When you leave Oklahoma, you leave a piece of you behind.

Most places in the world you travel, despite its beauty, you know you have checked it off your list and won't return. Oklahoma is not one of them. When you drive into a town, you fill your truck at the station, you load yourself with coffee at a nice coffee house, you stop and have lunch in eateries, use the bathrooms at rest stops and get your kids ice cream at parlors like braums. In Okhlahoma, each one of these mundane activities becomes an experience; a treat. Why ? because the Okies are happy people. They all smile and actually take an interest in you. They all ask simple friendly questions like how are you enjoying the perfect weather? what are you planning to do today? Is there any ways they can make your kids meal better for your tired children? They even go out of the way to help you pick up that piece of trash you tossed and missed, happily and then make a joke to start a conversation.
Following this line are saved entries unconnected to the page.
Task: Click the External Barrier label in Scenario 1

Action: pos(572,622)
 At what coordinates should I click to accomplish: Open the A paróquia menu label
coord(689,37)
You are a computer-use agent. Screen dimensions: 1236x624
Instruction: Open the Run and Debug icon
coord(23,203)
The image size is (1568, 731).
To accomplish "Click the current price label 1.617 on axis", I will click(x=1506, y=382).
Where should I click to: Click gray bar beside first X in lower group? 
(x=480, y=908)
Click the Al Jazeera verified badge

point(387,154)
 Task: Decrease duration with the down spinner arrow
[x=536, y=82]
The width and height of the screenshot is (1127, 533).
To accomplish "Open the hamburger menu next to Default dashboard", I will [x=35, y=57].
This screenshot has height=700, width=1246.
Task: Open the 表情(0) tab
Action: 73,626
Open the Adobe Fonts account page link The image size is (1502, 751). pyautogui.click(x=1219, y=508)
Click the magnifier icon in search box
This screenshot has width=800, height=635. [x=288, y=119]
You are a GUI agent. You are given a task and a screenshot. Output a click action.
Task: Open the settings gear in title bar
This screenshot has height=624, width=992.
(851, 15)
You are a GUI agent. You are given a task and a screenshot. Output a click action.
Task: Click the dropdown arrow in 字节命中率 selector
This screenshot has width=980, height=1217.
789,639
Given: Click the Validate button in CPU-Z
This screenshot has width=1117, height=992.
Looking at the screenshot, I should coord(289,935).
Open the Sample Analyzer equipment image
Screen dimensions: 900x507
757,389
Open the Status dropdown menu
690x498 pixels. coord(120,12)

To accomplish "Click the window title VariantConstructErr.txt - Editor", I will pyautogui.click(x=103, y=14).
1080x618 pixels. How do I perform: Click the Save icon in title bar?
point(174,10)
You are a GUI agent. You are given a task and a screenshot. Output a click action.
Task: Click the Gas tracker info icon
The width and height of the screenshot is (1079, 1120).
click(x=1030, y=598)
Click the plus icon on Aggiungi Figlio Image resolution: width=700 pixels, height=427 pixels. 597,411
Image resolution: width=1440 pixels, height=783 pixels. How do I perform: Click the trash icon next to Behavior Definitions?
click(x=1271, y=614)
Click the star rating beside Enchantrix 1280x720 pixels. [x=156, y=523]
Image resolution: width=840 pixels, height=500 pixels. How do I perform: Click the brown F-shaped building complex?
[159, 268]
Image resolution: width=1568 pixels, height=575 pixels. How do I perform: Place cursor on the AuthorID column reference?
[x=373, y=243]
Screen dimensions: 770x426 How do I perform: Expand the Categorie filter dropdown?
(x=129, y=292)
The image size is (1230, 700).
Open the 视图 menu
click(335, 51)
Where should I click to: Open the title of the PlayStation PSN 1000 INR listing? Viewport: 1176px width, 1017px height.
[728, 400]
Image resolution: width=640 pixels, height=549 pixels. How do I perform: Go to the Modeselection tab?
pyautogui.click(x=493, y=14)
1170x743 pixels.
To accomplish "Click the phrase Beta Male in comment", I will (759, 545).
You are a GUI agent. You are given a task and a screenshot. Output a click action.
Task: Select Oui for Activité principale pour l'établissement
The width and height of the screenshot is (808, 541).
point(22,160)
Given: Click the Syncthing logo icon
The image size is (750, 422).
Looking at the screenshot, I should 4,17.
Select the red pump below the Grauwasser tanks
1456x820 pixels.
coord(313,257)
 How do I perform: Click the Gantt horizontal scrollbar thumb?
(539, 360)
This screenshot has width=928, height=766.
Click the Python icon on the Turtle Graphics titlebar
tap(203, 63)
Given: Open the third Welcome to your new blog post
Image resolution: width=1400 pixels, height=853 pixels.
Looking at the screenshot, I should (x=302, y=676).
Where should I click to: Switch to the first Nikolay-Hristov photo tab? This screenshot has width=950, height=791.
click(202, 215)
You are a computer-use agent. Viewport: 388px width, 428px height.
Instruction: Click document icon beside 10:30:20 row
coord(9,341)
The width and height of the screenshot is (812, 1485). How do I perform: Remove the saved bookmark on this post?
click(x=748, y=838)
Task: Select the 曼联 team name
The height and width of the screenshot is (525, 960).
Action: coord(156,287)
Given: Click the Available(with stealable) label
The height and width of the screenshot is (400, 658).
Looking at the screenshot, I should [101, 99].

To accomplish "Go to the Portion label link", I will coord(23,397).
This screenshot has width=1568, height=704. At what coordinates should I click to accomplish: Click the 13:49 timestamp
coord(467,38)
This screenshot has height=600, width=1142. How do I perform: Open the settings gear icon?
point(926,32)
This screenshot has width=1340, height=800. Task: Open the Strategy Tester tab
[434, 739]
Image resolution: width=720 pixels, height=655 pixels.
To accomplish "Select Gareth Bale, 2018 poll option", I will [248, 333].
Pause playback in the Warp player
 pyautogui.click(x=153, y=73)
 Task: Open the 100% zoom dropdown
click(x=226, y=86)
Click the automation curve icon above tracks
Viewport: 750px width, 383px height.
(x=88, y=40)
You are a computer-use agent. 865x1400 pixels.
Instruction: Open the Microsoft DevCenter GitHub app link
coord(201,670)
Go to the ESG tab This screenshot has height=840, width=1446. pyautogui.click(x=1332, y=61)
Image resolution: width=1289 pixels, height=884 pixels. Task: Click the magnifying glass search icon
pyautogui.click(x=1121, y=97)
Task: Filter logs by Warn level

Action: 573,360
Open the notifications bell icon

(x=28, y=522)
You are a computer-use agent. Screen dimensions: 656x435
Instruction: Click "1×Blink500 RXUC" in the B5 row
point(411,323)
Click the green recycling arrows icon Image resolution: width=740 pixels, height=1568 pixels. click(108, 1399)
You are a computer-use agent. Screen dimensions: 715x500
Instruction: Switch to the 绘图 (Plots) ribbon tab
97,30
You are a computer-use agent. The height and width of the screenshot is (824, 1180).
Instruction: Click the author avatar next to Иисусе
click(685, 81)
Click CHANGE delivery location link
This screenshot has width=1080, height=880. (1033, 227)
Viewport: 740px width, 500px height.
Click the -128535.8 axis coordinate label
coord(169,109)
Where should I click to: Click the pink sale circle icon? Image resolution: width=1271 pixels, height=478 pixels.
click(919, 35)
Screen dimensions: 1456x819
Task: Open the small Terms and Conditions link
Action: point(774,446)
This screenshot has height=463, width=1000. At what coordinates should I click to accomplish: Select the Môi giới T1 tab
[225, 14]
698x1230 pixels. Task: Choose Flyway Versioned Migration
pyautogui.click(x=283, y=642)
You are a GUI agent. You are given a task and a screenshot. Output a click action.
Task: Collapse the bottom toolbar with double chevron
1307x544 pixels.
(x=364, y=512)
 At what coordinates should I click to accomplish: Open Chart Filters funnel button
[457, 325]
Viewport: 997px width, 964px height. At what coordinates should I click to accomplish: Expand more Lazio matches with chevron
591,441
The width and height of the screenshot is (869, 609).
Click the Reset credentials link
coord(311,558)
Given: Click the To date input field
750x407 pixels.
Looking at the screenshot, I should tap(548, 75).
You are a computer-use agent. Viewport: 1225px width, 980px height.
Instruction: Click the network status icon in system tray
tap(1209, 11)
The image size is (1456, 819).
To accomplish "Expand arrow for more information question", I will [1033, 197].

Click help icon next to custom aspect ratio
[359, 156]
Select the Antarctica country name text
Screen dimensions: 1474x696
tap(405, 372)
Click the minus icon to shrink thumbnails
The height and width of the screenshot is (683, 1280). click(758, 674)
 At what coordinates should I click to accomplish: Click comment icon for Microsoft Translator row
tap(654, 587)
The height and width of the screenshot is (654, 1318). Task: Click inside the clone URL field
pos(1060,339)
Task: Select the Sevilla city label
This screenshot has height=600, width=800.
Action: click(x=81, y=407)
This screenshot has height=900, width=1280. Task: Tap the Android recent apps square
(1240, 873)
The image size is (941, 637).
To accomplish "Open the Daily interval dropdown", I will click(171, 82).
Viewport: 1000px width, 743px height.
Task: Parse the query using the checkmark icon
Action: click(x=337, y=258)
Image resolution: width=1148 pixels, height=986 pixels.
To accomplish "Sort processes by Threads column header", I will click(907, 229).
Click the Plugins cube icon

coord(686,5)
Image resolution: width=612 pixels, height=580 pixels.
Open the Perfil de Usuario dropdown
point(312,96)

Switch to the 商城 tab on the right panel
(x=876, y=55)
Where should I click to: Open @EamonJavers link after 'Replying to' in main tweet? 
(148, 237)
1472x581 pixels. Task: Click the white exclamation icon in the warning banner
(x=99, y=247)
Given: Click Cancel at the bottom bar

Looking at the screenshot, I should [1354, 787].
The store helper at braums happily drop whatever she was doing and start making some ice to sell you just because you need them for your travel cooler. And did I tell you all of the restrooms in all the gas stations we stopped were unbelievably clean. So what is it about Oklahoma that makes people relaxed? Is it the breath taking rolling prairies? Or the long history of ye old grounded agrarian mindset? Or perhaps the brutal and unpredictable weather that can wipe out one's property even lives in a blink. It would take me more than a visit to know. And more than a visit to what feels like an old friend, it would be. From red dirt chronicles, I found this paragraph that best describes the Oklahoma Culture :

“something any long time okie will tell you is simply irreplaceable. From the beautiful lakes and mountains of the east-southeast border, to the wide open prairies of the Black Mesa, Oklahoma’s beauty and the people who live here are truly something special. Attend pow-wows, watch races across the Salt Plains, attend professional sports, go to rodeos or experience the weather changing three times in the same day. These are just a few threads of the Oklahoma culture whose tapestry is as rich as the native grasses woven together with the crimson sunsets on our western horizon each night”.